[Start Page extract]

Newswise — Daylighting works in practice as an environmentally sustainable feature of new buildings that are designed to bring in extra daylight, eliminating the need for overhead lights. But, to borrow from the slogan of a T-shirt once sold at the University of Chicago, “How does it work in theory?”

“It would be easy to just adapt the green building guidelines of another university, we include the same features in each building and that’s that,” said Ilsa Flanagan, who became the University’s first sustainability director last November.

But the University prefers to foster a sustainability initiative that reflects its own particular culture of systematic research. That entails asking a few questions before deciding how to incorporate sustainability into new buildings and the renovation of existing ones. “What’s the experience we want people to have in this building? What’s the mission of the building’s occupants?” Flanagan asks.

[End Page extract]
[Start Input rows]

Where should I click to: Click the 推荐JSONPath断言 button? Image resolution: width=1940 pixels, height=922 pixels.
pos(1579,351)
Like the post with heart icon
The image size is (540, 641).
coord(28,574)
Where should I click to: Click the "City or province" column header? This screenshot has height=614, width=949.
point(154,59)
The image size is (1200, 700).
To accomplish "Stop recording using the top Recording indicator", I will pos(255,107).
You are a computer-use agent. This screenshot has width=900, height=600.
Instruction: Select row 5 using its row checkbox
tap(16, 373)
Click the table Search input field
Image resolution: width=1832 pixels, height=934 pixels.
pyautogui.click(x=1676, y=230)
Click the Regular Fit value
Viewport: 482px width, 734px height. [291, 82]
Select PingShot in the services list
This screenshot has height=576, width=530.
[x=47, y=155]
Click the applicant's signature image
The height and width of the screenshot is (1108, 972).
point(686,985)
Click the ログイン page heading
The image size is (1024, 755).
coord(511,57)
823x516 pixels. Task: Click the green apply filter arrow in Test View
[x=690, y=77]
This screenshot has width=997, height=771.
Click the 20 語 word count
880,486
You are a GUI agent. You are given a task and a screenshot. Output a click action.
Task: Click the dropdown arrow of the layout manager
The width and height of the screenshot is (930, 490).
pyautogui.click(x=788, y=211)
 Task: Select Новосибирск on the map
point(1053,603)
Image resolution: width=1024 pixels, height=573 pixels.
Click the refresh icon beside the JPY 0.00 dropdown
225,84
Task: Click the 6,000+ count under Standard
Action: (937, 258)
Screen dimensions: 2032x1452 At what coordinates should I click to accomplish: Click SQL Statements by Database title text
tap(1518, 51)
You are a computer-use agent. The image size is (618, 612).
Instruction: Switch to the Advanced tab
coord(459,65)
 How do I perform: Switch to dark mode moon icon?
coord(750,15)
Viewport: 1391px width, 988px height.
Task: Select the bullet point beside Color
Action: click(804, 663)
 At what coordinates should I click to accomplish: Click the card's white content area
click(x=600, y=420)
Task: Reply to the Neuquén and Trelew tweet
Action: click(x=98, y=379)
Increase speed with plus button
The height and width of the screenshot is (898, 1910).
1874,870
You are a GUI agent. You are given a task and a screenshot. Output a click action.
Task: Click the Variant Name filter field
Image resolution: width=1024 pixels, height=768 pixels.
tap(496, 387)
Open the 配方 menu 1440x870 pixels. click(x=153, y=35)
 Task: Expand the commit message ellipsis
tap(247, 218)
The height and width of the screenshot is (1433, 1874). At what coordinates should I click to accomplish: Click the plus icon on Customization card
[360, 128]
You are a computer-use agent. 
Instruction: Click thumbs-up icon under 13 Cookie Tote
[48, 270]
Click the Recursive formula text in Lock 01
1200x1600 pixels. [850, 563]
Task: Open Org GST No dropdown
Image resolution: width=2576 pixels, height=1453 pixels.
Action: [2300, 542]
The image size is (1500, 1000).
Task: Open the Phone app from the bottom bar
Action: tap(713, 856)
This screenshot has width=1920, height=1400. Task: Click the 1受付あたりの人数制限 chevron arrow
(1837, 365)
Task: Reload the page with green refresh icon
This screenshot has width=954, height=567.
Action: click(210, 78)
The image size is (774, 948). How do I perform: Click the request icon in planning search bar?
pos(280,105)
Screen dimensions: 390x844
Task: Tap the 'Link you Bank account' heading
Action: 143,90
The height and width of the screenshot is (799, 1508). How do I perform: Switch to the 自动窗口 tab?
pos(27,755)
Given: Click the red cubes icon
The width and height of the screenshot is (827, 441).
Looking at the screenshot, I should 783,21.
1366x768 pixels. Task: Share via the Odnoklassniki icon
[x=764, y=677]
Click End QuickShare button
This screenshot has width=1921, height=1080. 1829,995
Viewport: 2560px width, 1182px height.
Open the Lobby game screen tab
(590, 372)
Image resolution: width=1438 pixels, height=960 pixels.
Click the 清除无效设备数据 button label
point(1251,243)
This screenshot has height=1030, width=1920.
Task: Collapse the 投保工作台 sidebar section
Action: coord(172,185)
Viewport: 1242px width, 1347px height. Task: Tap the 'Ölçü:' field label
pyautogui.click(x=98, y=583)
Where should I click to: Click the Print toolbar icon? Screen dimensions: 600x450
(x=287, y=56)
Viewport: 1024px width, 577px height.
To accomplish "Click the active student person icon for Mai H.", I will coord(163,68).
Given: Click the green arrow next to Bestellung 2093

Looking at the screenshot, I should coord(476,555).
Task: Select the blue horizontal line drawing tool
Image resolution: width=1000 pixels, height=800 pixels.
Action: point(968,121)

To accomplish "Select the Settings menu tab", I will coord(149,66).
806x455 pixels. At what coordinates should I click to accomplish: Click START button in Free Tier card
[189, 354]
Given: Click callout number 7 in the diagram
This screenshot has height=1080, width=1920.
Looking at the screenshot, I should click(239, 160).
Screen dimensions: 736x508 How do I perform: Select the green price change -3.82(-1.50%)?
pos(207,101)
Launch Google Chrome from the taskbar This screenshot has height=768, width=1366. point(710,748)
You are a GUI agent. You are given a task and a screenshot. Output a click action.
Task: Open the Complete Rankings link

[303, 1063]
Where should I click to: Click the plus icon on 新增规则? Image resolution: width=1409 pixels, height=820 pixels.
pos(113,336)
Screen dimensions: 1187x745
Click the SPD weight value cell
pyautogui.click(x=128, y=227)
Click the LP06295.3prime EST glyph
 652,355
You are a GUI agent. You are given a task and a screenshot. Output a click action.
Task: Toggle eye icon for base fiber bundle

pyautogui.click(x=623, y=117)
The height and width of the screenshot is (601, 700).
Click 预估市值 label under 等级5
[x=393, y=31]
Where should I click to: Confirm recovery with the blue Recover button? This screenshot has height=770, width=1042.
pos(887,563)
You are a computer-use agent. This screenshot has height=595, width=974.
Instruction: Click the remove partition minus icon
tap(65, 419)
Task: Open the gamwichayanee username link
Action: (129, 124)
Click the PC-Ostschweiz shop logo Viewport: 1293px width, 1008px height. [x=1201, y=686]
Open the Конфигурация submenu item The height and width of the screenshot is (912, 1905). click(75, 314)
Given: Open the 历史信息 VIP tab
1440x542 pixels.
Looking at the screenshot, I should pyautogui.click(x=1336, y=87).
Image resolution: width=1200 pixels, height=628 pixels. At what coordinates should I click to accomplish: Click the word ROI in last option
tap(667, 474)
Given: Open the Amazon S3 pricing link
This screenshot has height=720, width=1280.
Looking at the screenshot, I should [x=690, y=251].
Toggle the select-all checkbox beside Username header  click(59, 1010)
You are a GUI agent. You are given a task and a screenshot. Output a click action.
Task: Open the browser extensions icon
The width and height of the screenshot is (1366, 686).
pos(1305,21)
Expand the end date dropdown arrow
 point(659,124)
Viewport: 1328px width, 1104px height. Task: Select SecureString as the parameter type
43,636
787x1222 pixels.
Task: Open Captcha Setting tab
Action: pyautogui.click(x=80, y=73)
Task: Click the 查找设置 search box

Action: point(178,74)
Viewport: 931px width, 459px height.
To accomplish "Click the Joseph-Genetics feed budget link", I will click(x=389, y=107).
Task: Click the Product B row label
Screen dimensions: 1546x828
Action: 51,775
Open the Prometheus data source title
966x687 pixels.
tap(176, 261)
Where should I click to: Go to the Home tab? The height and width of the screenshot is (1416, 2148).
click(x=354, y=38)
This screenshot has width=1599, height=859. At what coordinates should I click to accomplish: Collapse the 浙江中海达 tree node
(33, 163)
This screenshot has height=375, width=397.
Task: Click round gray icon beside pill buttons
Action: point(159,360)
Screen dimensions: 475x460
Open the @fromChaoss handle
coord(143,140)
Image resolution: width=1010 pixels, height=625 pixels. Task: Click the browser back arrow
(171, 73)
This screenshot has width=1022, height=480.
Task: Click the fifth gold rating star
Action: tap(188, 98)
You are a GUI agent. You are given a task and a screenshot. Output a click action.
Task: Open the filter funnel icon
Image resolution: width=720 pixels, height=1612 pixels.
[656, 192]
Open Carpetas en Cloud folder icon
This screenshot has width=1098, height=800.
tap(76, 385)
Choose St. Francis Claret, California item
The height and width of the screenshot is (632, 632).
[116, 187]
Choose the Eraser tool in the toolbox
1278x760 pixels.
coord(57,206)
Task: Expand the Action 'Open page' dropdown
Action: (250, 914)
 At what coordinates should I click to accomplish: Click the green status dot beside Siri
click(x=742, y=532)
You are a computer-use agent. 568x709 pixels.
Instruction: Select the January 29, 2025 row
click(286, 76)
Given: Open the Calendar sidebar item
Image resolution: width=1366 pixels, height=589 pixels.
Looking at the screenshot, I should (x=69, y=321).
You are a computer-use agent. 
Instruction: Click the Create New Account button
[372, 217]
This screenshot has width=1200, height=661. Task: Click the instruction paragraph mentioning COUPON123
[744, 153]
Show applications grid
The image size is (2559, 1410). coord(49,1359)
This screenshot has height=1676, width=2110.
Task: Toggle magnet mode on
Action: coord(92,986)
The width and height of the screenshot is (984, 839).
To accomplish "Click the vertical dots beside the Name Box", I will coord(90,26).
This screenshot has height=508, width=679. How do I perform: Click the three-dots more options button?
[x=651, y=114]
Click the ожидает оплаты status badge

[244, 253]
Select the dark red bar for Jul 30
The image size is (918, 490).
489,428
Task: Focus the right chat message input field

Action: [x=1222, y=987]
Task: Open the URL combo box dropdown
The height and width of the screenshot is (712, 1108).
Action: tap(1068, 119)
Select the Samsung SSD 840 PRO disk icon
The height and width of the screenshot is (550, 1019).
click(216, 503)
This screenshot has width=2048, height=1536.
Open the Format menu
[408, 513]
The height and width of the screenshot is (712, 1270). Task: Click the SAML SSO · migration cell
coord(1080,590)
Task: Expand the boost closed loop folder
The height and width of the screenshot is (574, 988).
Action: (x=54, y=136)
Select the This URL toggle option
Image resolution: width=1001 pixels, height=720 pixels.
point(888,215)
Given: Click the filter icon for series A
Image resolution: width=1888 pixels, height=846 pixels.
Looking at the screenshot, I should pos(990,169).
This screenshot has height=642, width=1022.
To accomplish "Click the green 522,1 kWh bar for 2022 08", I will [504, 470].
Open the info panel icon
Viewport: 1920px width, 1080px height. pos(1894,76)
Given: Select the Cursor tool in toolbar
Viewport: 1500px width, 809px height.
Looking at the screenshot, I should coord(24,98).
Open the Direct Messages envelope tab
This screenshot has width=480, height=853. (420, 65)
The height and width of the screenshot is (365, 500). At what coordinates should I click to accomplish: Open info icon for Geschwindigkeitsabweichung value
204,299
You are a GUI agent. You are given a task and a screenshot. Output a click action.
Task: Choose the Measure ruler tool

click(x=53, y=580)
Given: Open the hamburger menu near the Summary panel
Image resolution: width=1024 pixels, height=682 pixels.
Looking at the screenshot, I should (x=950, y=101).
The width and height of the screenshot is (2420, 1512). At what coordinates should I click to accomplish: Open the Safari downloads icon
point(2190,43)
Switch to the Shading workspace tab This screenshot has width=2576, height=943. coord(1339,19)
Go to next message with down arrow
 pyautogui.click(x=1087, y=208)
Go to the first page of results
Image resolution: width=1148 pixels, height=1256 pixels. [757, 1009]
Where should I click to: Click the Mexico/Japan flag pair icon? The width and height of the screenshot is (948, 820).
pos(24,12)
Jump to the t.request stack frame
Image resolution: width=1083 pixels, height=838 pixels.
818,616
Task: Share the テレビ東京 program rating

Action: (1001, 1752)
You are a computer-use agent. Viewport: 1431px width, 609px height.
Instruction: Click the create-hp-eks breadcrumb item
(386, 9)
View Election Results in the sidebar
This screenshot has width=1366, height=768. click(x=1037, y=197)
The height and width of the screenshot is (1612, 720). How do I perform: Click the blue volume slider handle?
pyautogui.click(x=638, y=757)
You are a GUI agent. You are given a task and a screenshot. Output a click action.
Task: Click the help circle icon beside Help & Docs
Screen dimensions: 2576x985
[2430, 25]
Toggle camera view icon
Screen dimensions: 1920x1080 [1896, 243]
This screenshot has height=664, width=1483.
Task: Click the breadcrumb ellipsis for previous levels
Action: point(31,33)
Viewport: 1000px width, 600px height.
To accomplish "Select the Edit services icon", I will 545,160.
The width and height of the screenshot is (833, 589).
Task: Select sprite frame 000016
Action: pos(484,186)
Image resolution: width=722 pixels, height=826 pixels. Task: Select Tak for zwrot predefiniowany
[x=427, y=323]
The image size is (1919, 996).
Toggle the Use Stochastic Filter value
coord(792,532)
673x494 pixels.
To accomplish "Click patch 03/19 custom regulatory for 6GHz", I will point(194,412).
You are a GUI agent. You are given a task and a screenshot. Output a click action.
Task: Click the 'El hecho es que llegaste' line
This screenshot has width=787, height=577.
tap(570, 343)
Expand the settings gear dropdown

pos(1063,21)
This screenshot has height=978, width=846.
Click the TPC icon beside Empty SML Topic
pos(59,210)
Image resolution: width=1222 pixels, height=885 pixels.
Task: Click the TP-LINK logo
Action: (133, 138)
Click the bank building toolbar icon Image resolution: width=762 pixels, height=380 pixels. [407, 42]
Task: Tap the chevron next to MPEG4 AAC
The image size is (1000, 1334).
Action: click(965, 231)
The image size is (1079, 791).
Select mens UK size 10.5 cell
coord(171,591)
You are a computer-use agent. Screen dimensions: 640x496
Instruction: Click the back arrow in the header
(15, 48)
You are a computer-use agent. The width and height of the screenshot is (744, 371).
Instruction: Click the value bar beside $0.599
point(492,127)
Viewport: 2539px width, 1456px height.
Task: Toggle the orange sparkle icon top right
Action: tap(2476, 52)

[End Input rows]

» **Objectives**
[a] In the daylighting article, when did Ilsa Flanagan become the University's first sustainability director?
[b] Copy out, word for word, the lines of the data records starting at the first line of the records and ending at the line that contains "I will pos(255,107).", with both of those lines included.
The article and the data records come from unrelated sources.

» **Solutions for each task**
[a] Last November.

[b]
Where should I click to: Click the 推荐JSONPath断言 button? Image resolution: width=1940 pixels, height=922 pixels.
pos(1579,351)
Like the post with heart icon
The image size is (540, 641).
coord(28,574)
Where should I click to: Click the "City or province" column header? This screenshot has height=614, width=949.
point(154,59)
The image size is (1200, 700).
To accomplish "Stop recording using the top Recording indicator", I will pos(255,107).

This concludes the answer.